Stored records:
--- START ---
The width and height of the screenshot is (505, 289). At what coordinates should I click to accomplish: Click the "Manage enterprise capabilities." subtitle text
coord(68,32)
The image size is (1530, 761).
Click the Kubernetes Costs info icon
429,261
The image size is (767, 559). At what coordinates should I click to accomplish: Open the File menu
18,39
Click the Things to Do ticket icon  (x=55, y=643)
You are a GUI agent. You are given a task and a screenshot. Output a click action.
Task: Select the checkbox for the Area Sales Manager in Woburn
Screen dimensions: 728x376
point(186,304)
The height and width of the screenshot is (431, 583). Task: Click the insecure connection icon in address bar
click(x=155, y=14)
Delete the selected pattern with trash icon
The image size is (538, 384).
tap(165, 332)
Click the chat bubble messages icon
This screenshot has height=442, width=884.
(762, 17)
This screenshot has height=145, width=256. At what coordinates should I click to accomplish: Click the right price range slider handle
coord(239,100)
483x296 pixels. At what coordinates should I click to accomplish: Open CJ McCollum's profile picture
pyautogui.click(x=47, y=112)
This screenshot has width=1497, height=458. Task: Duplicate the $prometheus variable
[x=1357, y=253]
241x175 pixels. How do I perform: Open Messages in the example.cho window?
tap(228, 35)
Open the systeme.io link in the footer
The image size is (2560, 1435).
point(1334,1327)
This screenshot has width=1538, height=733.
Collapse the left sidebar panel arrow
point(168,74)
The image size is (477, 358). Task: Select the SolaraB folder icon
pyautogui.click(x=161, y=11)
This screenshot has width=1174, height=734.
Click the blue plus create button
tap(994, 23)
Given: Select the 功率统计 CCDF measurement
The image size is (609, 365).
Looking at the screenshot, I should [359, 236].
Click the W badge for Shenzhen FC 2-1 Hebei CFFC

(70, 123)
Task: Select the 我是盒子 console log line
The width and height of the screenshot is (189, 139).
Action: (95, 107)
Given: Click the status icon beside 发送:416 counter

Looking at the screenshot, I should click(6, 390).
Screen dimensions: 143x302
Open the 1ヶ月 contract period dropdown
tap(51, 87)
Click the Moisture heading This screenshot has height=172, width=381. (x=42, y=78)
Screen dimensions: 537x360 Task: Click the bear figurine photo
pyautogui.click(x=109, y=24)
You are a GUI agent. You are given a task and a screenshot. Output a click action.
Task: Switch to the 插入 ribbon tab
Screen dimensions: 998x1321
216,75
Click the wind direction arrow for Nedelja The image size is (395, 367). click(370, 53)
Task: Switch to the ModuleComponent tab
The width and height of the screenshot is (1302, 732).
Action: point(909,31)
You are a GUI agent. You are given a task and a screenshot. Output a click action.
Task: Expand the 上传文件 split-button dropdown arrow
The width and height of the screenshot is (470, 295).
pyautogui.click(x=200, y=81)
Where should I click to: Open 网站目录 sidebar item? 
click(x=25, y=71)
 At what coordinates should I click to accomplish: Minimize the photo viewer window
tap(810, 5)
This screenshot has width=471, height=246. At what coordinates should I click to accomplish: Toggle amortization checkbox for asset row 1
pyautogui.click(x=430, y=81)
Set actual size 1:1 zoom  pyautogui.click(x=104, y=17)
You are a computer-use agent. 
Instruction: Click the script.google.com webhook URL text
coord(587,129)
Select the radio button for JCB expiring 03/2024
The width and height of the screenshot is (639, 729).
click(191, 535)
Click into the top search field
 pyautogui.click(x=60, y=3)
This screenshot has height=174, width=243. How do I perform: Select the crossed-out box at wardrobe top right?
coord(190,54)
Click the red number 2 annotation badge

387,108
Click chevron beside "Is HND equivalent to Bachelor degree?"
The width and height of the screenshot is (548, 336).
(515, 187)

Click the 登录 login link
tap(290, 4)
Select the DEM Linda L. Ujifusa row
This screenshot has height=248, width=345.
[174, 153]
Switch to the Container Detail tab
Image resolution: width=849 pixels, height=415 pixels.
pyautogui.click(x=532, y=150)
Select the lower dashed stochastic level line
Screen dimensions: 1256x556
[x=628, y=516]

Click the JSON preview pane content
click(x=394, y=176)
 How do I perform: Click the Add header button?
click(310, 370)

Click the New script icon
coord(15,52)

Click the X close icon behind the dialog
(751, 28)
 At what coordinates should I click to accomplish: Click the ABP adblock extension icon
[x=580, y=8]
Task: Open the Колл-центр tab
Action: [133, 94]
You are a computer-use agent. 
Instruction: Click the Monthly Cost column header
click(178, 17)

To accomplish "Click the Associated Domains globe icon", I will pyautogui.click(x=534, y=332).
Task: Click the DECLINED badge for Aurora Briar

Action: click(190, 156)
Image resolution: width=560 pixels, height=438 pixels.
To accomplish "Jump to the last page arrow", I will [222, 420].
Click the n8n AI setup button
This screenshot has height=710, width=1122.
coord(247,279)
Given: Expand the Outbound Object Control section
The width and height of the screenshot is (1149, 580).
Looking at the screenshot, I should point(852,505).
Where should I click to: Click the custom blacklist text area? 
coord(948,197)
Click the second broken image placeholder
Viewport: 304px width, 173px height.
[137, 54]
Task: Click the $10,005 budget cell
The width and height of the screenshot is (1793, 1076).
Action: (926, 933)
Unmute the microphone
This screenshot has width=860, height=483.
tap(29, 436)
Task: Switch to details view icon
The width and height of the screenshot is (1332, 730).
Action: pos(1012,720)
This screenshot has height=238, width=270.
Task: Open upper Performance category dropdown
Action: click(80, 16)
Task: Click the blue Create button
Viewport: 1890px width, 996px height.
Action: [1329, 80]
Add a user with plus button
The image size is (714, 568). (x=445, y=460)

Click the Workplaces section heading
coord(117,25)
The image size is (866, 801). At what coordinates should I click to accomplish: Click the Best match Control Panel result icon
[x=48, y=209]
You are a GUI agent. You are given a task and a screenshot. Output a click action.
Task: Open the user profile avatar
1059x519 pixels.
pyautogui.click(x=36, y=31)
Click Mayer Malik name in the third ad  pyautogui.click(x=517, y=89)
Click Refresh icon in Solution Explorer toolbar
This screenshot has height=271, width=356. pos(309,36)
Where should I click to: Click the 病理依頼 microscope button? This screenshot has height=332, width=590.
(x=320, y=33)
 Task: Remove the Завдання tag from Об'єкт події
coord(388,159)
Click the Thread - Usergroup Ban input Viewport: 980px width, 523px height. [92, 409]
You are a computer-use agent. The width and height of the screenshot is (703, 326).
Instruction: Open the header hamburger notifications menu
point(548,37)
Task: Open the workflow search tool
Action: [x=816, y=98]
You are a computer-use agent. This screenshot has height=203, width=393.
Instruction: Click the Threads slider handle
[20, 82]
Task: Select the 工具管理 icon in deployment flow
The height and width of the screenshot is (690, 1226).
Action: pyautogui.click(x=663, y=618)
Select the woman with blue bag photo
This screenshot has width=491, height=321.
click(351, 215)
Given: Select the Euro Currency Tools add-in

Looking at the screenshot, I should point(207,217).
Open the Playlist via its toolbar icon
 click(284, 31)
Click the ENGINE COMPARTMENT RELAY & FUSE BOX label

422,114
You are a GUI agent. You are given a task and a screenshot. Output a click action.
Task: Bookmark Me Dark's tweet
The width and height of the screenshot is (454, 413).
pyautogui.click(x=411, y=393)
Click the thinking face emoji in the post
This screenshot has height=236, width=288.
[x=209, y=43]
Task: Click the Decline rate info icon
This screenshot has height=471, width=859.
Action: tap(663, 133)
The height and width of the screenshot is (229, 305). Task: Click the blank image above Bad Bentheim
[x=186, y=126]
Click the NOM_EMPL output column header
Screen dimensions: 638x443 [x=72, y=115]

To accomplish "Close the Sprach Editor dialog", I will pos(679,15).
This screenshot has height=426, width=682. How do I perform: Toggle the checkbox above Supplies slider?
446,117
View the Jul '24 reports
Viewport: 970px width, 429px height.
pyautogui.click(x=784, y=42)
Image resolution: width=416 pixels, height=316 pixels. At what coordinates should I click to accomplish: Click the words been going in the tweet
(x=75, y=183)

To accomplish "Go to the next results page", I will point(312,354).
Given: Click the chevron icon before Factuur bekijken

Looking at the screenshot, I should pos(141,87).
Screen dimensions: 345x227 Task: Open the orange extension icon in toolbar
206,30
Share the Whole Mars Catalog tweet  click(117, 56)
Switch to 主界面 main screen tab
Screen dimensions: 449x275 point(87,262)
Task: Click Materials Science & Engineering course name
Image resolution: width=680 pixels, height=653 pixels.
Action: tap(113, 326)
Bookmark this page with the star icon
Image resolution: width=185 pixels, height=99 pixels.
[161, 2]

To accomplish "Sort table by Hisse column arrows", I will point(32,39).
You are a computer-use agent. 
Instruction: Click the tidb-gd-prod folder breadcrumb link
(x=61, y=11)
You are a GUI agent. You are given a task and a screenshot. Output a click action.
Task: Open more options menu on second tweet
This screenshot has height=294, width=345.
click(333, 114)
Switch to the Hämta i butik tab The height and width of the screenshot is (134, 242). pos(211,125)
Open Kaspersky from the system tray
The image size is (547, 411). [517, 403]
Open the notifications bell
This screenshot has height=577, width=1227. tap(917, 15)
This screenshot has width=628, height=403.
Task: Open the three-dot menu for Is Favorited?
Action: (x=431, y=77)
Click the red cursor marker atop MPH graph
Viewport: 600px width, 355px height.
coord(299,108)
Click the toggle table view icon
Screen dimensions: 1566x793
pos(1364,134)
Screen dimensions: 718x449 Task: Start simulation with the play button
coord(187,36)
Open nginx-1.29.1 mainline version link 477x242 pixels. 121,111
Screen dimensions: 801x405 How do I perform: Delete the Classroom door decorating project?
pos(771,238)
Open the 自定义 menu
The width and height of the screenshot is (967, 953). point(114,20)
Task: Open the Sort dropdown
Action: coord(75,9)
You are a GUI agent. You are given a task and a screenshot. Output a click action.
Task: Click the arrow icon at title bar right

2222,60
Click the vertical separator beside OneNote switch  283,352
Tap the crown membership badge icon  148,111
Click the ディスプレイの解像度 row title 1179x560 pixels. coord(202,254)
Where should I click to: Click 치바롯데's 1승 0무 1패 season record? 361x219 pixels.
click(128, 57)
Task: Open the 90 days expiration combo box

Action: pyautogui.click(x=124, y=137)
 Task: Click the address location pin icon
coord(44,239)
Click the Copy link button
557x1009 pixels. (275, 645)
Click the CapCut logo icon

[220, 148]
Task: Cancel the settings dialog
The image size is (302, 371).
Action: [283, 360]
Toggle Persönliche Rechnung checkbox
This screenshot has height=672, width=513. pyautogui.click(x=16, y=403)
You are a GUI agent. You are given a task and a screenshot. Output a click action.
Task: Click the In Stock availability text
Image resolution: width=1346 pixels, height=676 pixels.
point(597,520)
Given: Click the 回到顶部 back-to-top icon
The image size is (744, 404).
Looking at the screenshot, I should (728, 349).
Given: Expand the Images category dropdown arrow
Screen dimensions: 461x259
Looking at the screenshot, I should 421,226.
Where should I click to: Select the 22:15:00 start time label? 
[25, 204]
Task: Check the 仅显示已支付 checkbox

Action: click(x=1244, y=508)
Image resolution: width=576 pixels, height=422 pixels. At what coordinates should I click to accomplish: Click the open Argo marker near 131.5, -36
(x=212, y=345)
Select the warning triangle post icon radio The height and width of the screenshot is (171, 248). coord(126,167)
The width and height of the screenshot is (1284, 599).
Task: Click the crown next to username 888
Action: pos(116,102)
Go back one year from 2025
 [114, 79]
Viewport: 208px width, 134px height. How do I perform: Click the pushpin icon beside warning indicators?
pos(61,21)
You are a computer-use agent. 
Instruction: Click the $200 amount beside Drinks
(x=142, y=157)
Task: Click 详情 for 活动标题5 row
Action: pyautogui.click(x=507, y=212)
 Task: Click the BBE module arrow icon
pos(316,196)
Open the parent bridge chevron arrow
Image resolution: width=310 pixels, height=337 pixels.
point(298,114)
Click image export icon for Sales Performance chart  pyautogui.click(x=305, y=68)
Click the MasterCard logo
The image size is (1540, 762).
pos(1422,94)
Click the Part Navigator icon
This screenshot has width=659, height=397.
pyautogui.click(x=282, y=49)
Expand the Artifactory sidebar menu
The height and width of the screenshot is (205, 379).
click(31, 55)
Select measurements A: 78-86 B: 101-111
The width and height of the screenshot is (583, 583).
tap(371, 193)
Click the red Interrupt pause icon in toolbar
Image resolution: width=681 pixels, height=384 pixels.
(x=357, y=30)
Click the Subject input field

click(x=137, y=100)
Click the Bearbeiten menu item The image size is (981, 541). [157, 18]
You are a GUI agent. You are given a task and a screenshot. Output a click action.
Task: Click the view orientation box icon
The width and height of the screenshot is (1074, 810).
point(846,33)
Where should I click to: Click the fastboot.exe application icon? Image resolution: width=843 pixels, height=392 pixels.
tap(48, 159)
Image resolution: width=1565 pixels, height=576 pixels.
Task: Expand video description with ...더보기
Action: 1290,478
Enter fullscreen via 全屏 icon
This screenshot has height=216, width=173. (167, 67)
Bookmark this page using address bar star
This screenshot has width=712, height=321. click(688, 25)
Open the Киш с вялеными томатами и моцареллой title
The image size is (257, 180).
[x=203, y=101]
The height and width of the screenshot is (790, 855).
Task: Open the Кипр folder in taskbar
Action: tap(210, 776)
--- END ---
What is being asked:
Look over the records above and copy each line that includes the string "will".

Output:
To accomplish "Click the Associated Domains globe icon", I will pyautogui.click(x=534, y=332).
To accomplish "Jump to the last page arrow", I will [222, 420].
To accomplish "Close the Sprach Editor dialog", I will pos(679,15).
To accomplish "Go to the next results page", I will point(312,354).
To accomplish "Sort table by Hisse column arrows", I will point(32,39).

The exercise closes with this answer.